Hello,
Last week I asked how to force the system to require an
interactive fsck at the next reboot, as part of a break/fix
hardware test for prospective sysadmins. (Full text of
original message is at the end).
In the end, mgmt decided that the test would not be
necessary (whew), so I am now able to offer you this
summary. It should be noted that I did not try any
of these suggestions, as the test was cancelled.
My thanks to the following people for their speedy replies.
Kris (Unixboy)
Darren Dunham
Kevin Sheehan {Consulting Poster Child}
Michael Stapleton
Seferino Gardner
Rich Jankowski
Thad MacMillan
Dan Lowe
Dan Lorenzini
Annette Lee
Jerry Lu
Gary Jenson
David B. Harrington
Dan Brown
Toby A. Rider
Brett Lymn
Ian MacPhedran
Here are some of the utilities mentioned that can be used to
corrupt a filesystem
fsdb(1M)
unlink(1M)
clri(1M)
dd(1M)
Here are their suggestions and comments:
1. You can destroy the primary superblock on a partion then run
"fsck" to restore it from a backup superblock (block 32 is
the traditional first choice):
i. newfs /dev/rdsk/c?t?d?s? (create a new file system on a
slice if you don't wanna use an existing partition)
ii. fsck /dev/rdsk/c?t?d?s?
iii. dd if=/kernel/genunix of=/dev/rdsk/c?t?d?s? count=32 bs=512
(destroy the primary superblock on this partition)
iv. fsck /dev/rdsk/c?t?d?s? (you'll see error now)

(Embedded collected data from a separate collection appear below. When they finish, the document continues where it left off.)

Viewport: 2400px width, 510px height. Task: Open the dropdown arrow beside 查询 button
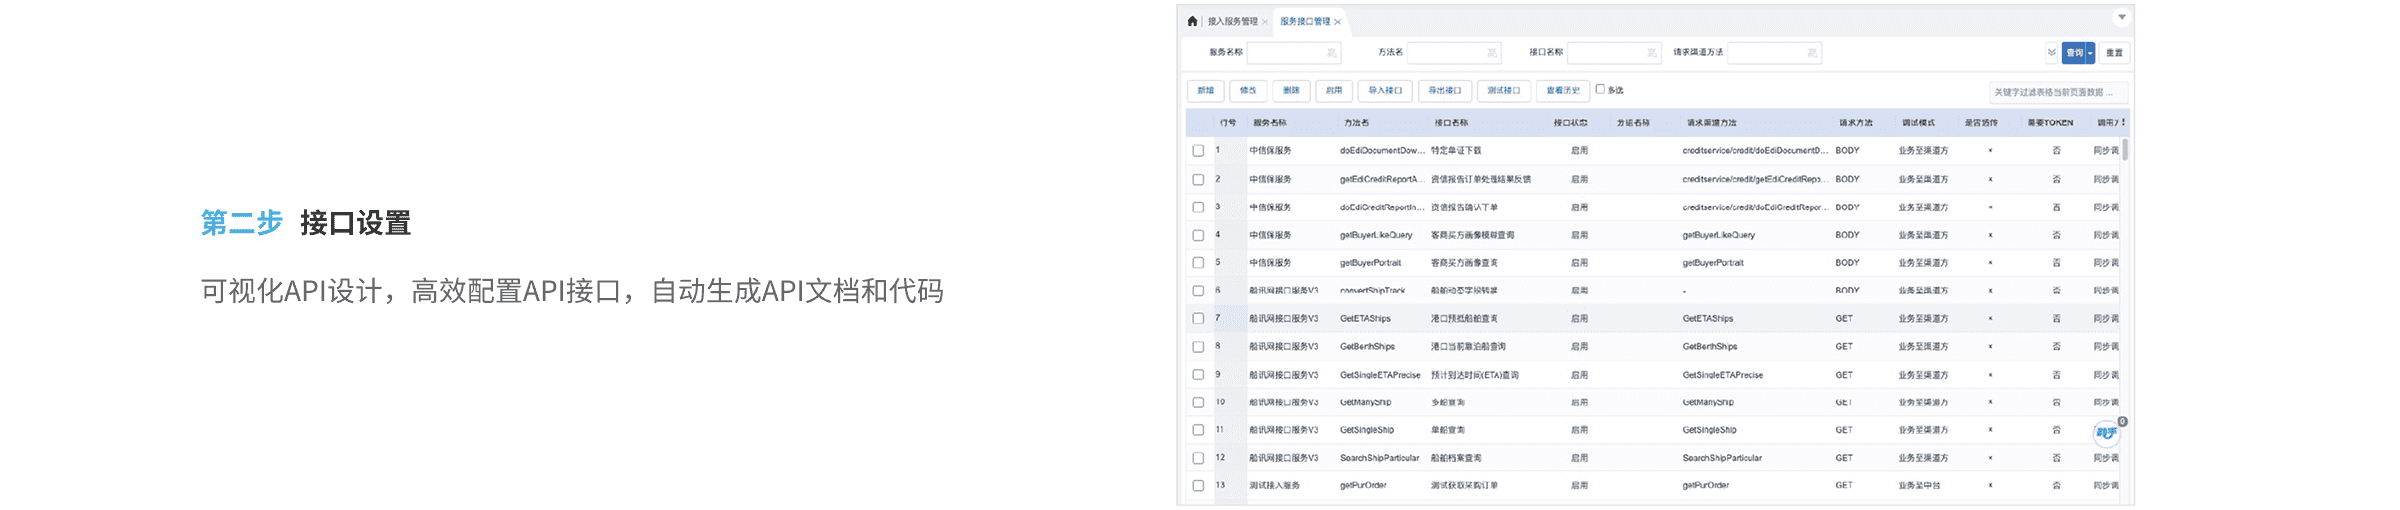pos(2090,53)
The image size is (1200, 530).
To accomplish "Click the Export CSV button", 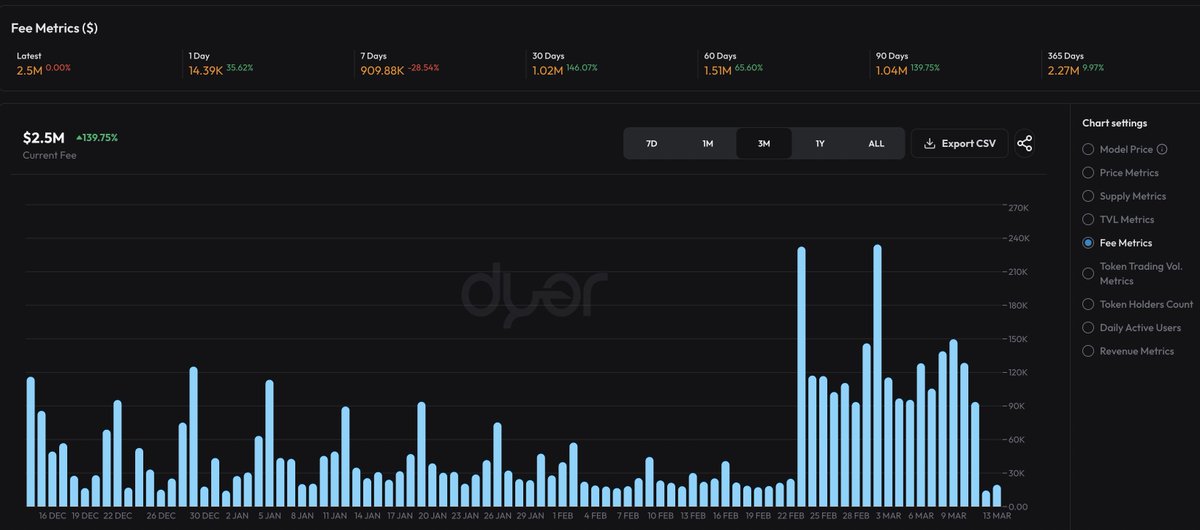I will (x=959, y=144).
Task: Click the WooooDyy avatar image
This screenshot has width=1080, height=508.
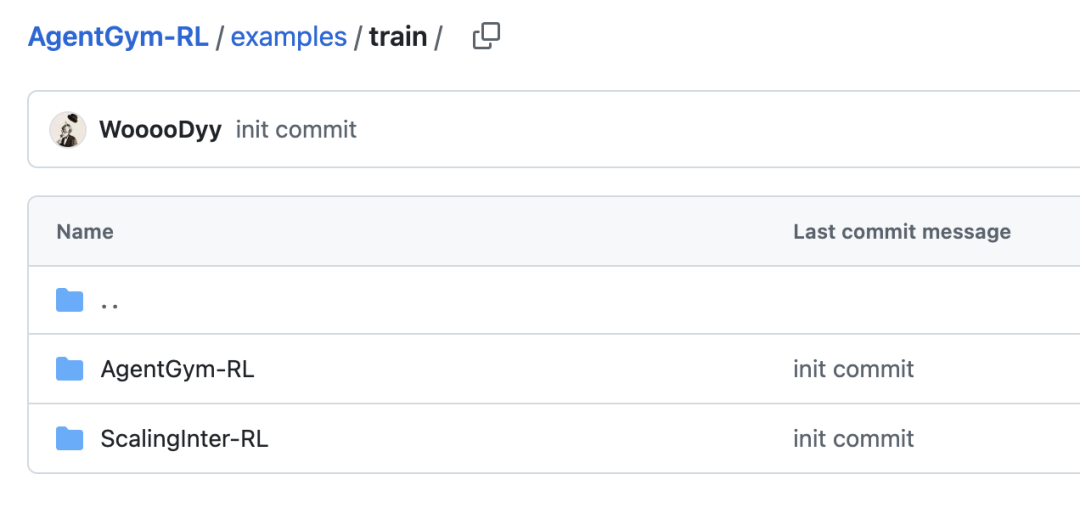Action: (x=68, y=130)
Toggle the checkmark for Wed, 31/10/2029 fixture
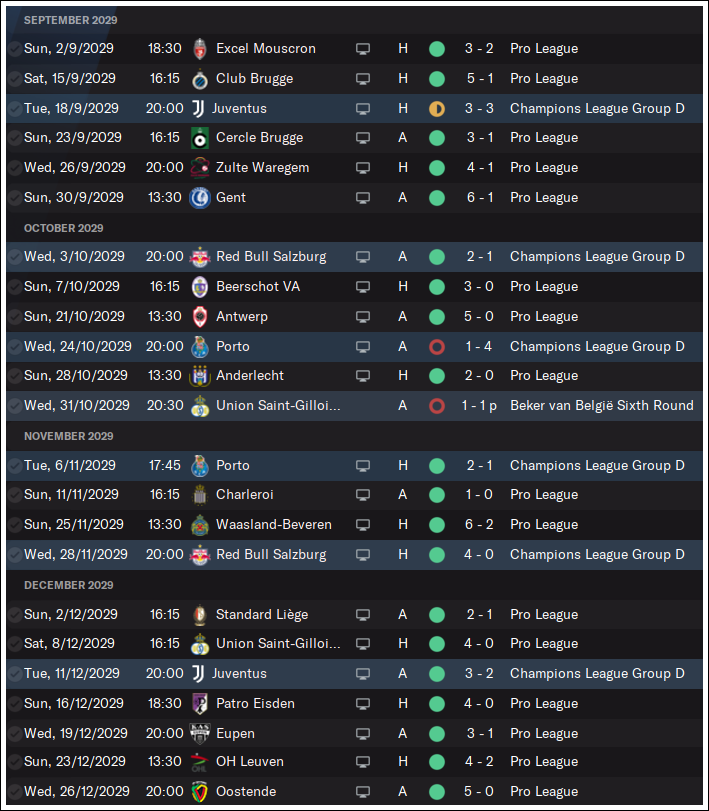This screenshot has width=709, height=811. click(16, 406)
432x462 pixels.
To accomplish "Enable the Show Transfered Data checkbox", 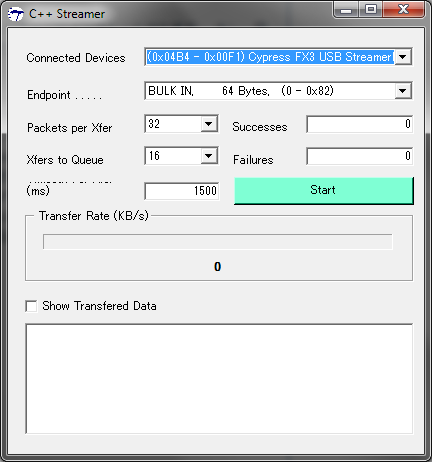I will 31,306.
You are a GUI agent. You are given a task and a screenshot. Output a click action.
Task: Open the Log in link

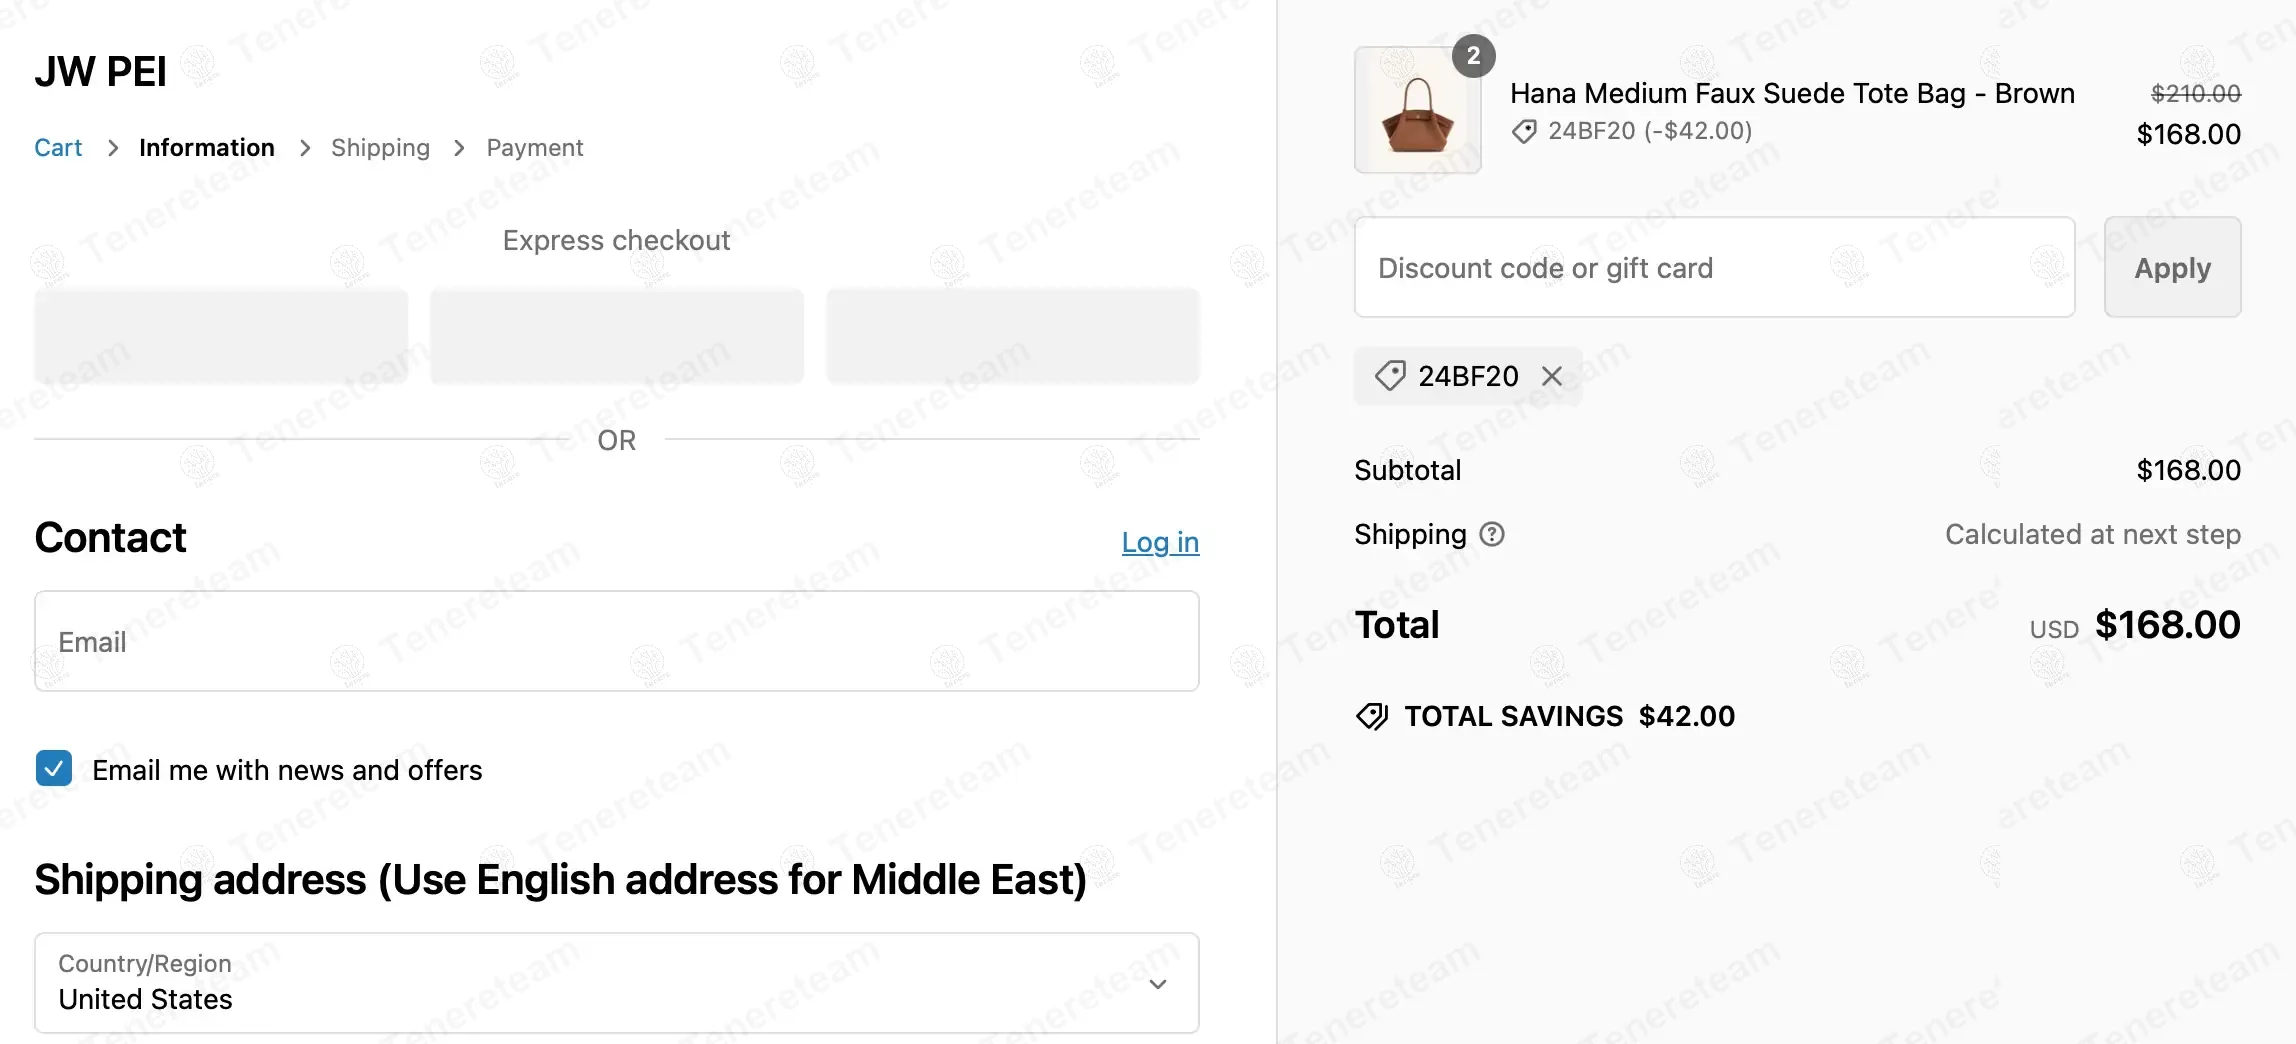(x=1160, y=542)
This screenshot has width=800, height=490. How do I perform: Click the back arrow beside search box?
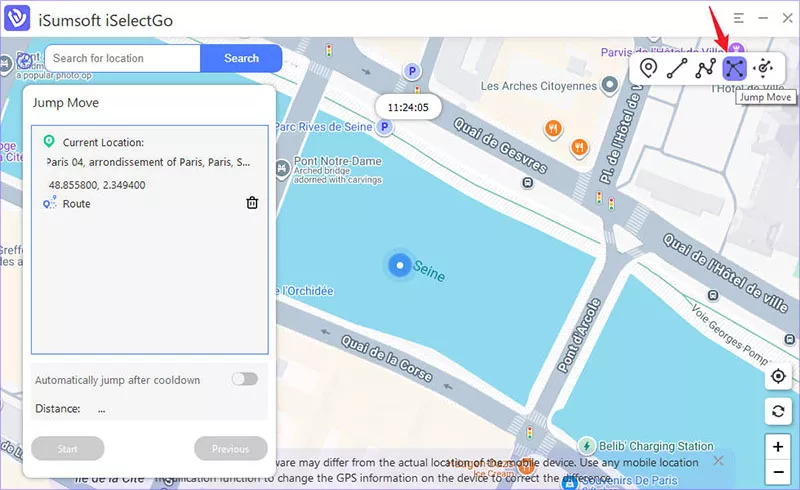(23, 63)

v. fsck -o b=32 /dev/rdsk/c?t?d?s?
(repair the superblock from block 32)
If you reboot the machine right after step iv, you can force
the fsck to run.
2. Just change the reference to your raw device in the
/etc/vfstab. This will cause the fsck to fail, as the device
won't exist and this will drop you to the shell level. This
is a much safer method than intentionally corrupting a
filesystem. Who ever you interview will have to figure out
the correct device and eventually fsck the correct one. Good
way to test a junior person on fsck, format and basic file
system principles.
3. To do it in a repeatable way, look at fsdb(1M) and try your
hand at manually manipulating the filesystem. Great
opportunity, when you actually *want* to mess up the FS!
4. If you're looking for a real munge, grab 'fastfs', put your
/usr filesystem into the fast state and make changes.
create/delete many files in a directory and pull the plug.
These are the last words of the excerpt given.